WALTON — The Whispering Tree, a duo, will open Music on the Delaware’s 2022-23 Coffeehouse season on Sunday, Sept. 18, with an in-person performance and livestream from 6-8 p.m.

According to a press release, named “one of the most talented duos to hit the stage in New York” by Deli Magazine, The Whispering Tree includes singer/songwriter Eleanor Kleiner and multi-instrumentalist Elie Bangbour. Together they create rich, immersive folk-rock brimming with evocative lyrics and sweeping musicality.

The popular couple have appeared twice in the coffeehouse series, once live on stage at the Walton Theater Coffeehouse and in the summer of 2020, in a live streaming concert.

The duo met at music school in London.
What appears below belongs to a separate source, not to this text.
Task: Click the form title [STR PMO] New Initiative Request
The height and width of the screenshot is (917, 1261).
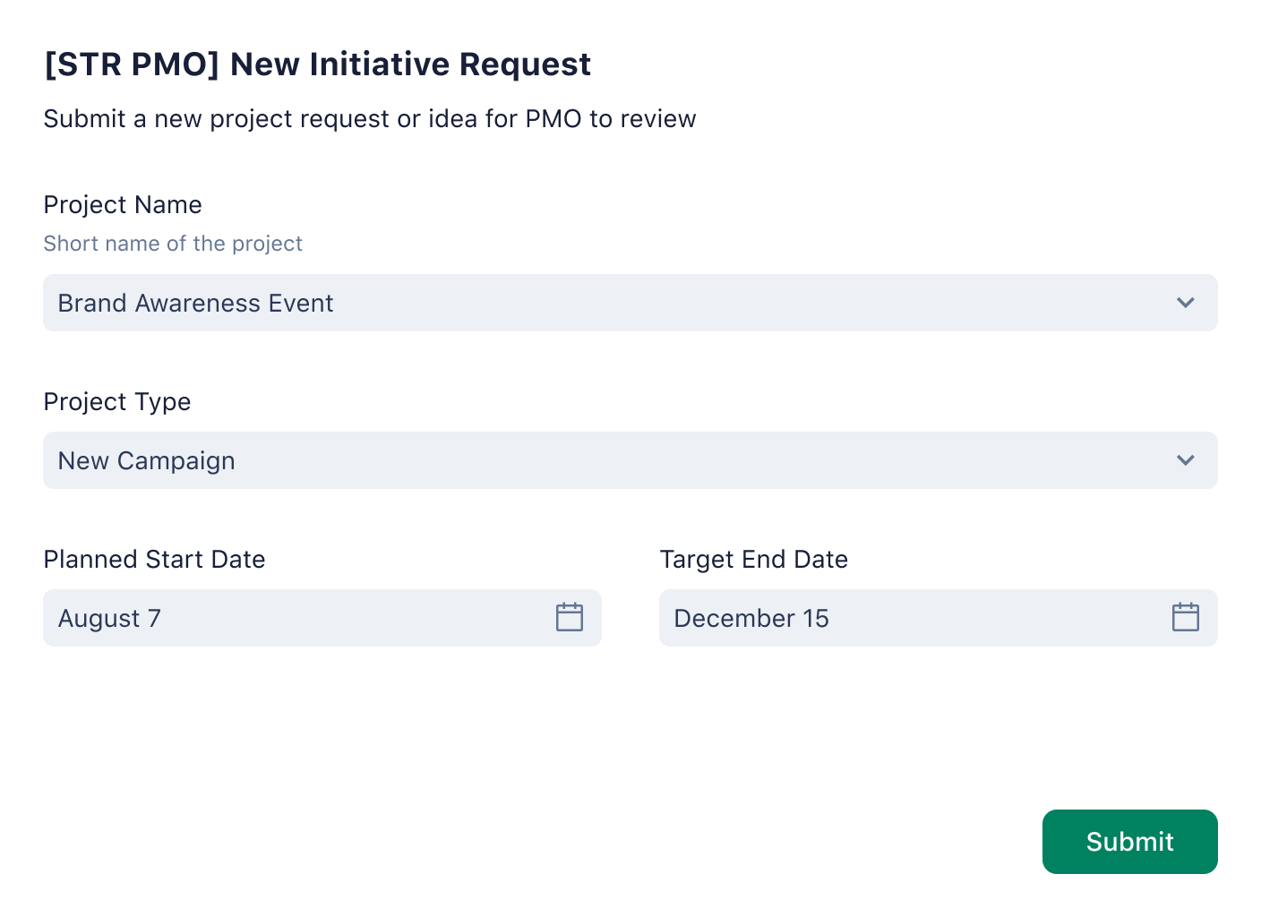Action: (x=316, y=64)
At the time, Kleiner was a singer-songwriter looking to collaborate, and Bangbour had a reputation as one of the most gifted musicians in the institution. At first, the duo had a group mindset, but slowly found the freedom to create as a duo, working together to blossom Eleanor’s song seedlings with a full range of harmonic, instrumental and arrangement possibilities. . The duo has since recorded several albums, including “Invisible Forces” and “Go Call the Captain.” Their recordings are available at www.thewhisperingtree.com.

Coffee concerts on the second floor of the Walton Theater are free, with coffee/tea and desserts provided. Donations are gratefully accepted.